Over the course of the last week I spent several tearful hours watching 2 powerful films about the war in the Middle East. The first was The Hurt Locker, a film about an elite Army bomb squad in Iraq. The second was Restrepo, a documentary chronicling the deployment of a platoon of soldiers in Afghanistan’s Korengal Valley, an area known as one of the most deadly stations in the U.S. military. One film was a hollywood interpretation, and the other was live footage from a couple cameramen stationed with a platoon. (After watching the real footage I must applaud the efforts of hollywood, they were almost spot on in their depiction.) Both films were incredible and moving.
Watching these movies really affected me. I actually sat and sobbed after one of them. I’ve always had a strong desire to understand the truth about war. I’ve been deeply touched by movies and images depicting World War I and II, Vietnam, Rwanda, etc. But it means something different when you watch footage from a war that is happening right now, today, this very moment. When you have friends and family who are currently there, just got home, or about to be deployed. When you see the sacrifices being made and think of everyone affected by what is happening.
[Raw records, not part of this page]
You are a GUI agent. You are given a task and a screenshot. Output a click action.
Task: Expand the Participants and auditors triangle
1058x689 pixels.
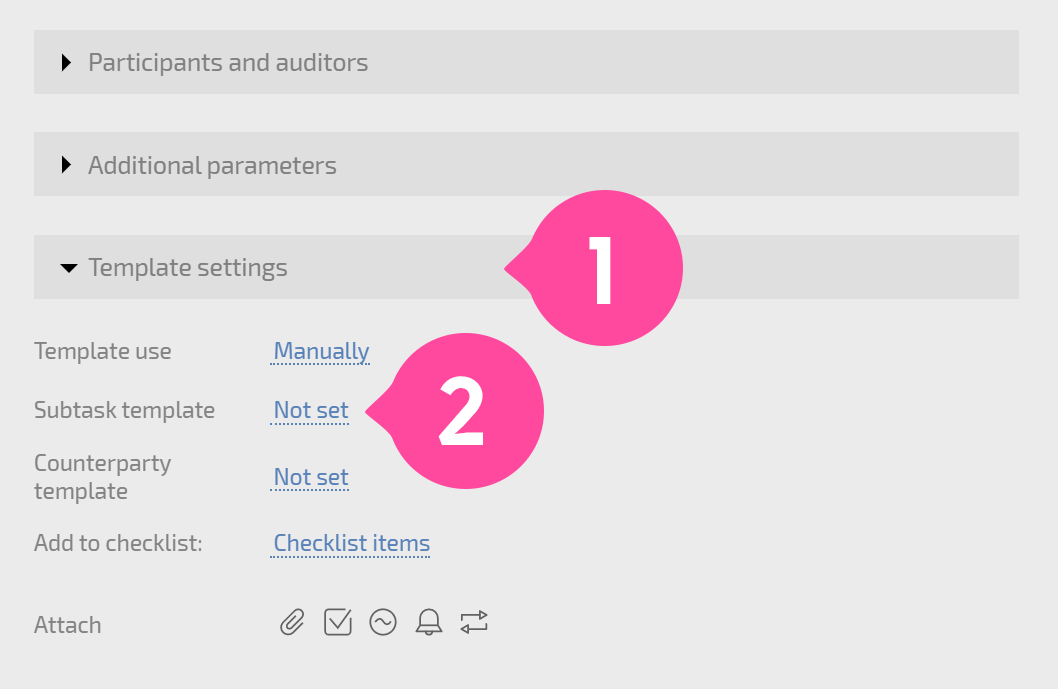[x=66, y=63]

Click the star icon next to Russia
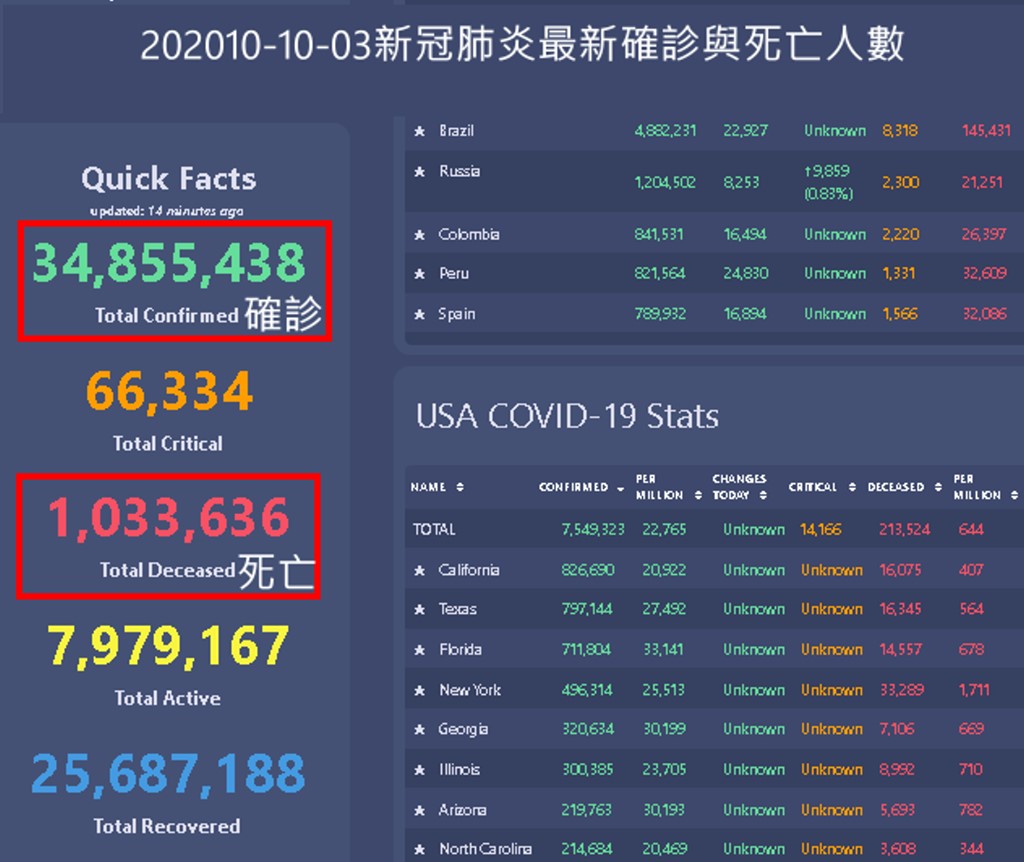pos(420,172)
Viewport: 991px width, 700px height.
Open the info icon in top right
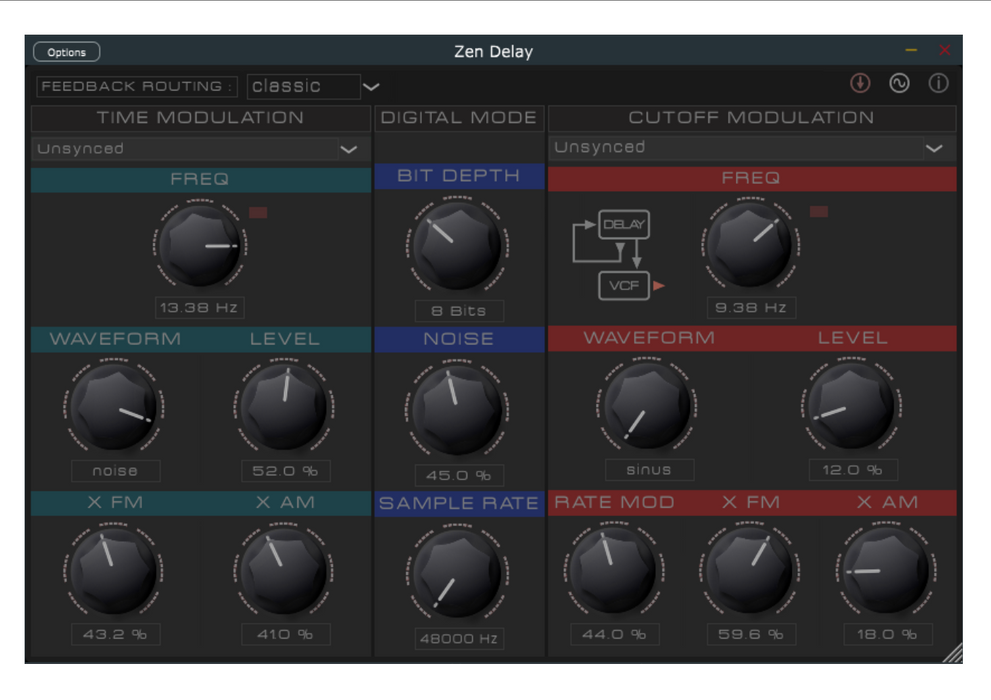[938, 84]
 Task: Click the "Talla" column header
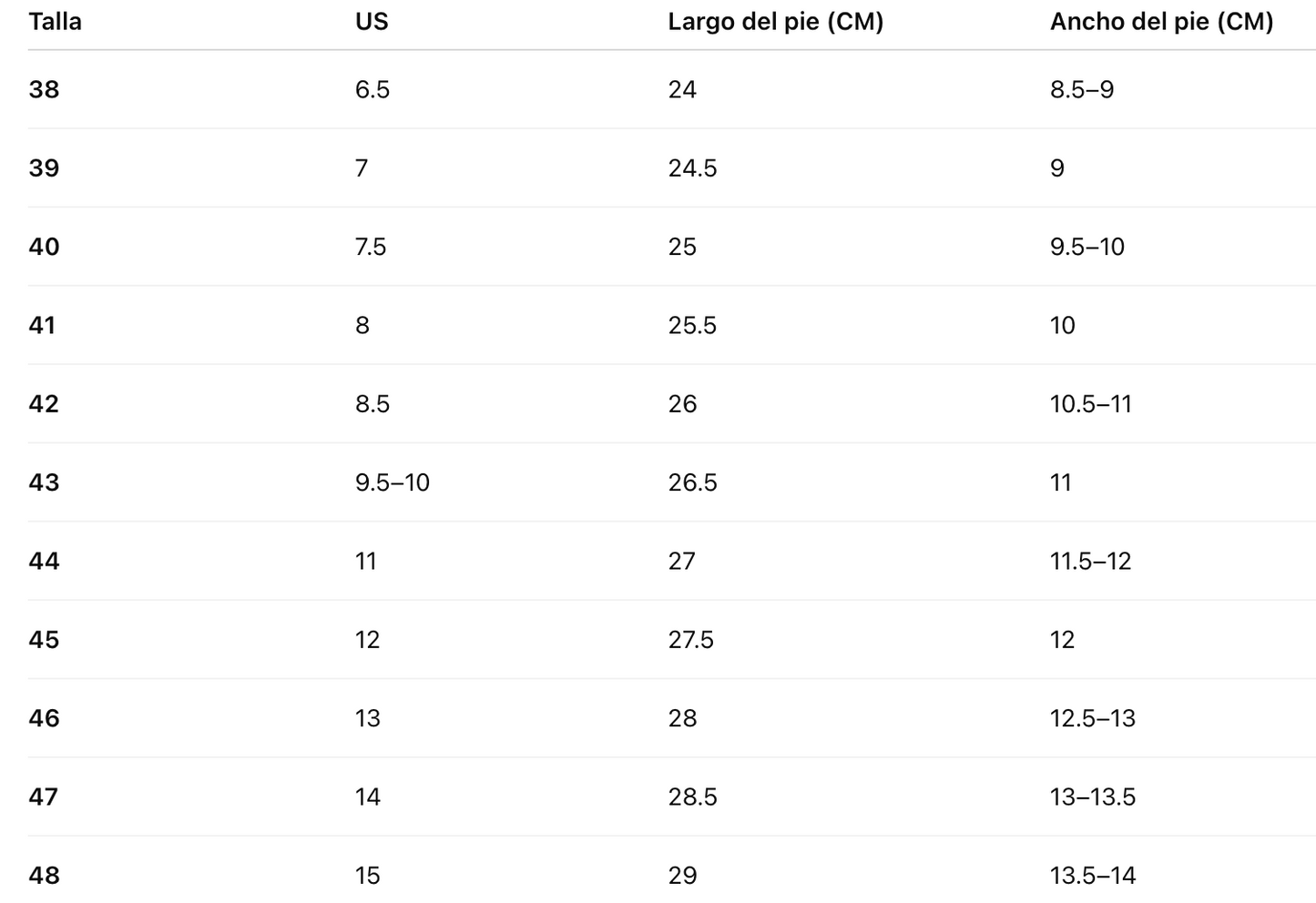[55, 22]
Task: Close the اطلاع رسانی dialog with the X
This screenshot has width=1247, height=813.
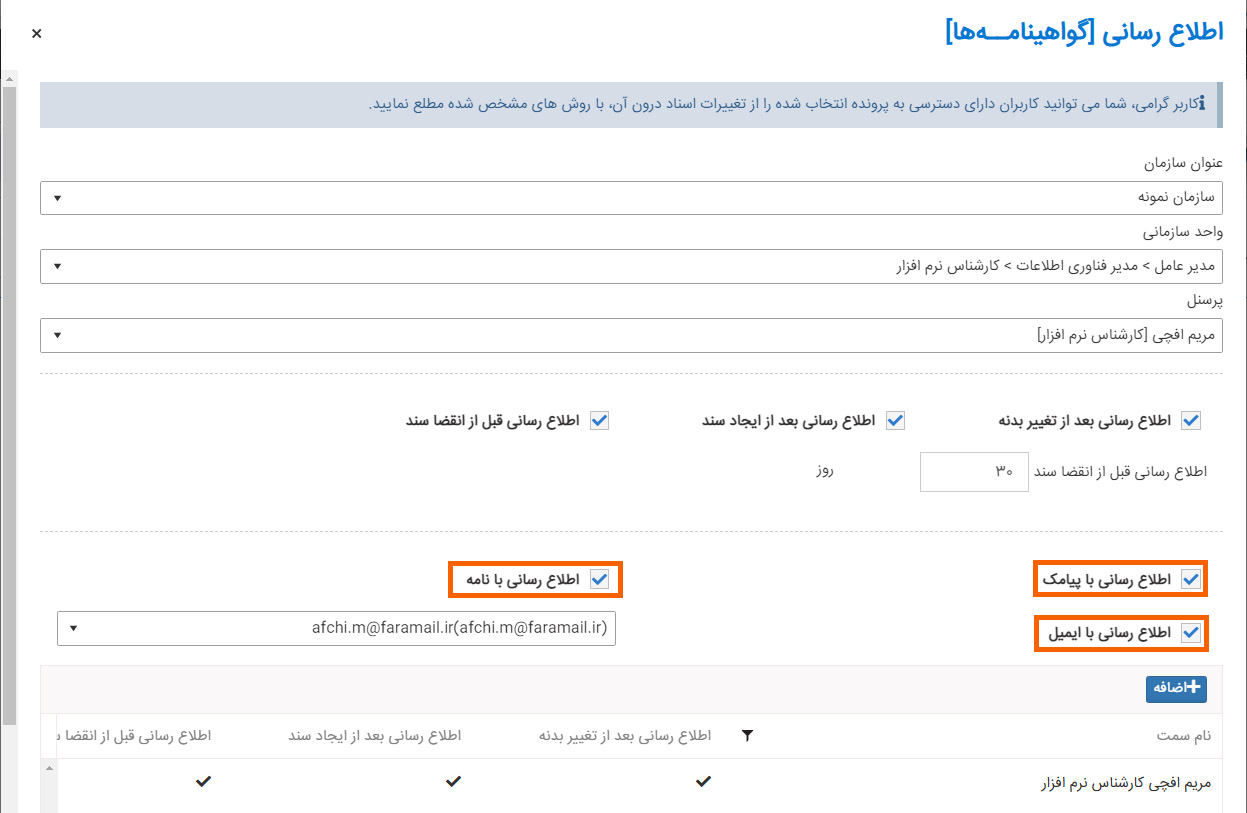Action: tap(36, 33)
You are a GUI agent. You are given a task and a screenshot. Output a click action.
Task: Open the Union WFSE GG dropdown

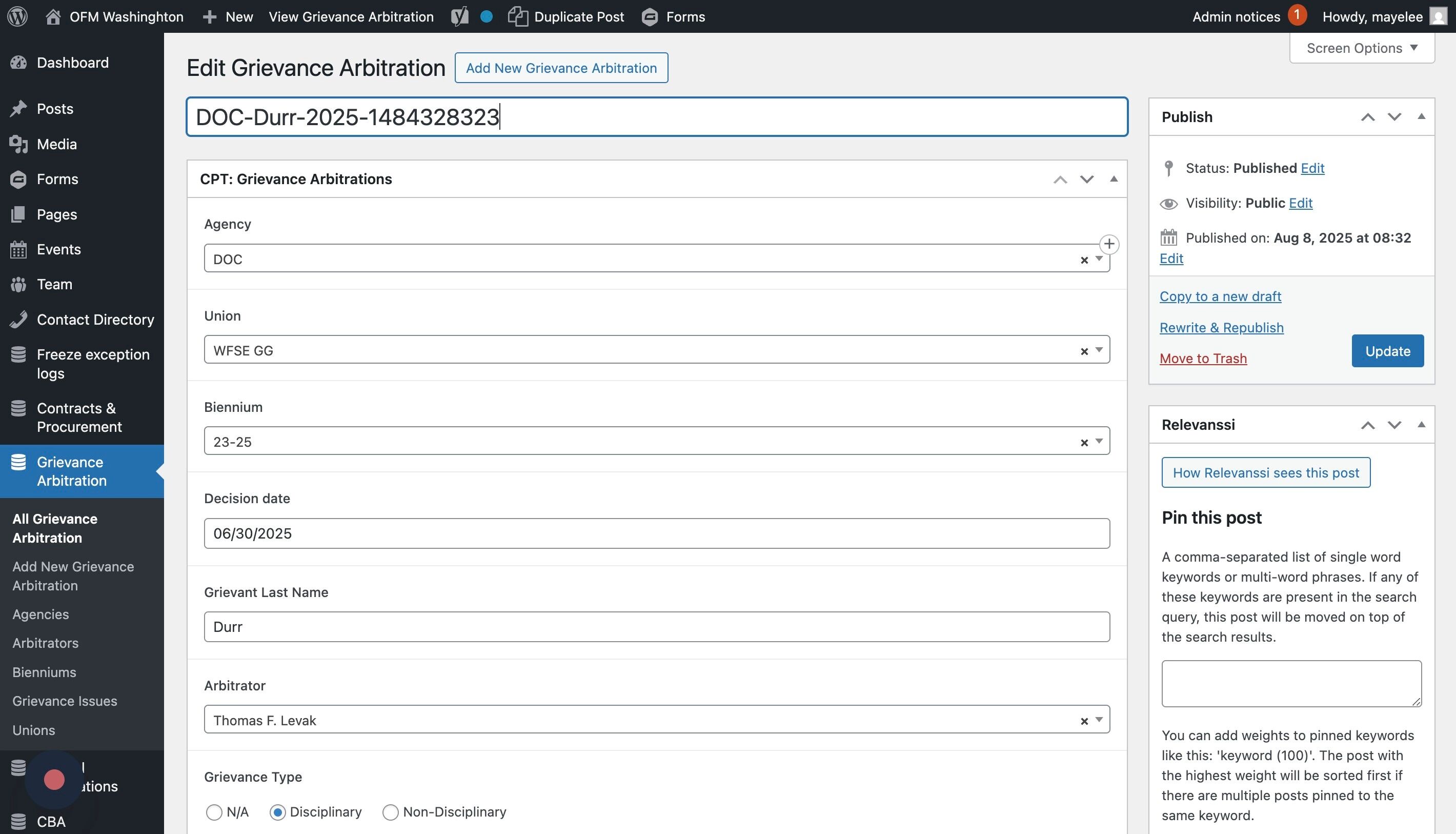pos(1098,350)
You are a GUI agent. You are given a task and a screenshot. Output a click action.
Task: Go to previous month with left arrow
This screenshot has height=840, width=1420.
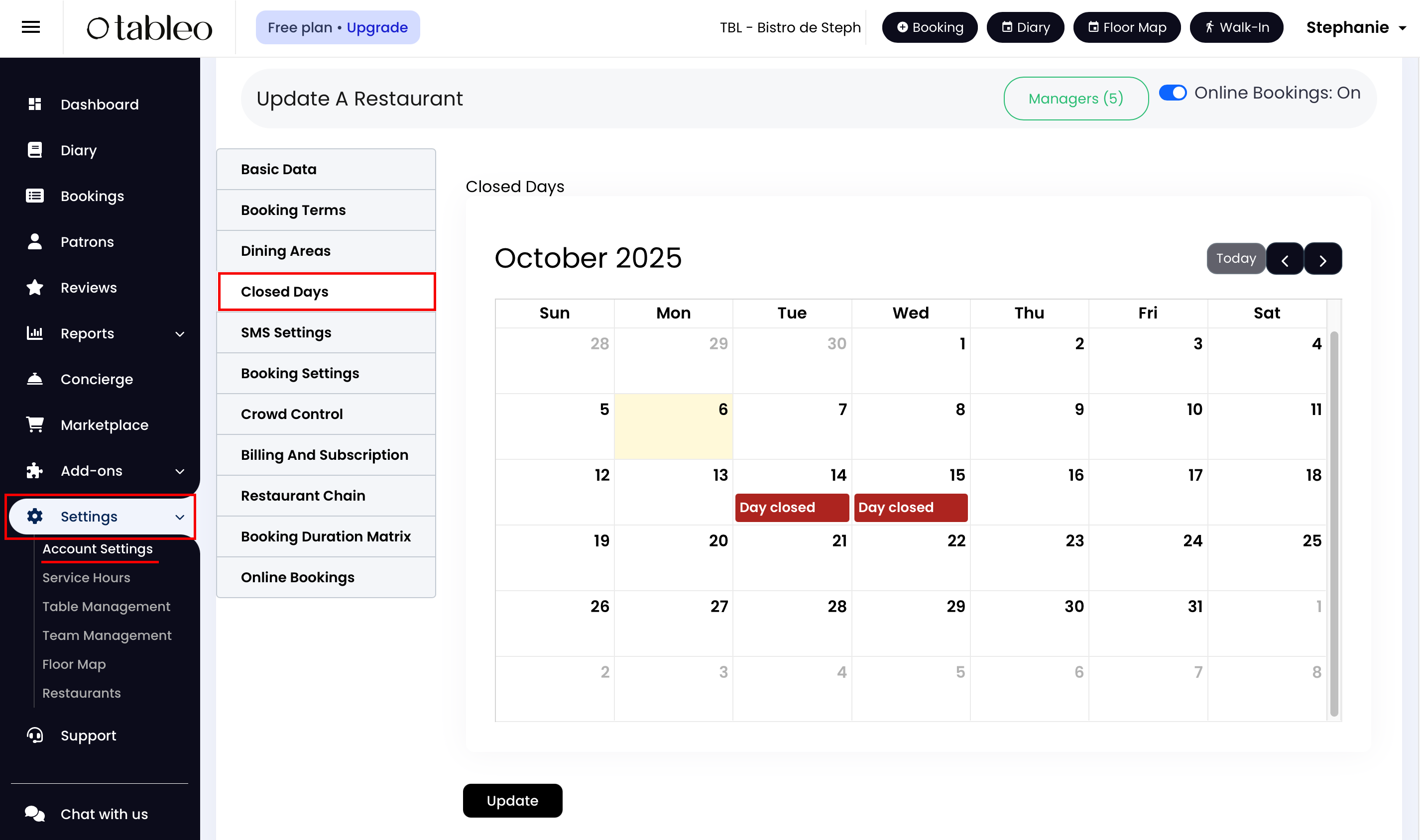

War is captured in different ways. Movies, music, literature, and photography. Each form is powerful in its own right. Being married to a photographer, and always having loved the way a photograph can capture a situation and tell a story, I am moved by combat photography. The images are real, transparent. They have a way of speaking truth, fear, devastation, and victory in a striking and compelling format. The photographs of David Guttenfelder (a photographer with the Associated Press) are no different. His images are beautiful. Not only has he captured the current war using conventional equipment, but he also has a campaign of images taken with his iphone. Guttenfelder is just as real as the photos he sends home. He is right in the middle of danger and conflict, sharing the same experiences as the soldiers surrounding him. Instead of a gun he shoulders a camera, capturing experiences that open the eyes of many.
I am deeply grateful for those who put their lives on the line for the safety of others. Thank you.